:: INPUT MATERIAL

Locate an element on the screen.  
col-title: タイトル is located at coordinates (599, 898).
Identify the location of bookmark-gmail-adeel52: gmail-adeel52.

::::
:: INPUT MATERIAL

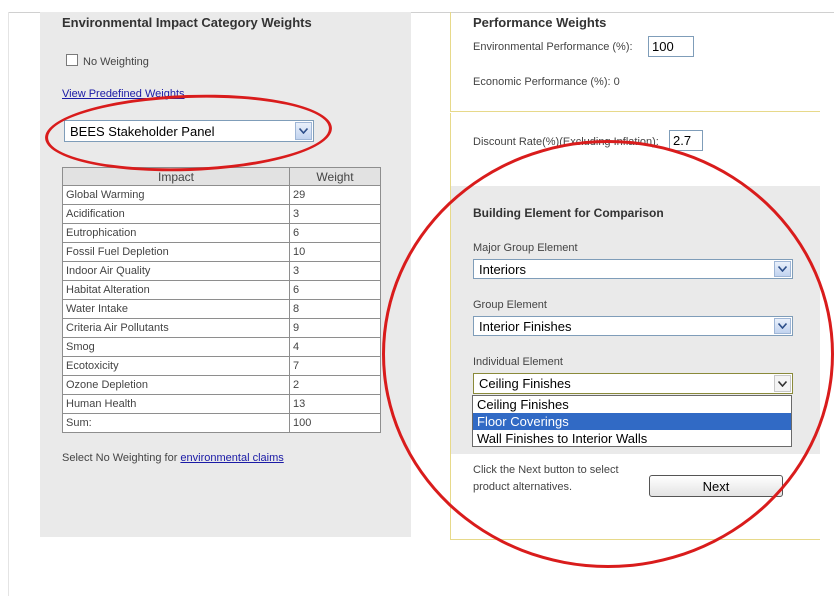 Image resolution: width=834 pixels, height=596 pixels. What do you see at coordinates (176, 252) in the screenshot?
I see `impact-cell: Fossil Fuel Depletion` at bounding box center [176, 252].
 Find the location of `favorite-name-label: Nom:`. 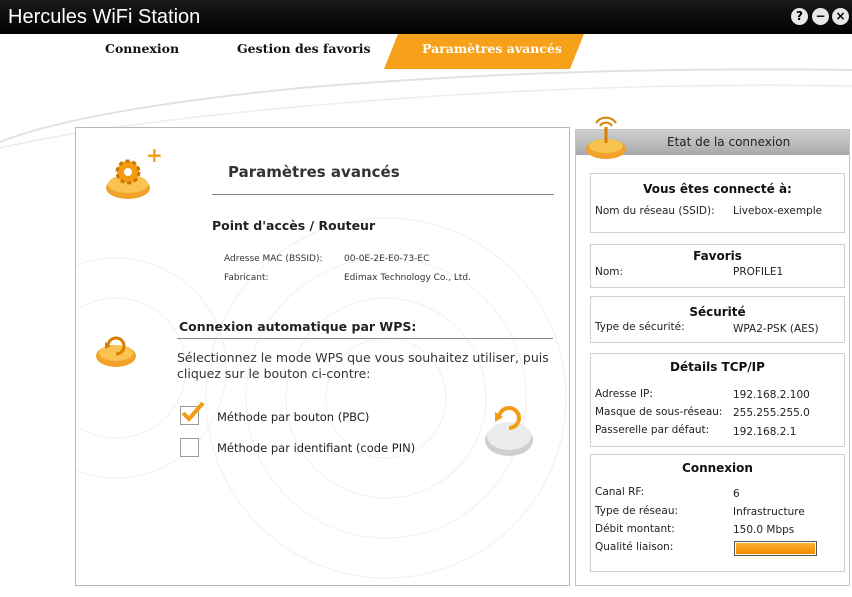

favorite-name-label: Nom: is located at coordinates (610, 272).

::::

WHAT THIS TASK INVOLVES: Take the lines from the one with "Locate an element on the screen." up to and including the one with "Identify the location", swap "screen" for "display", and write out only those lines with nothing else changed.

RESULT:
Locate an element on the display.  
col-title: タイトル is located at coordinates (599, 898).
Identify the location of bookmark-gmail-adeel52: gmail-adeel52.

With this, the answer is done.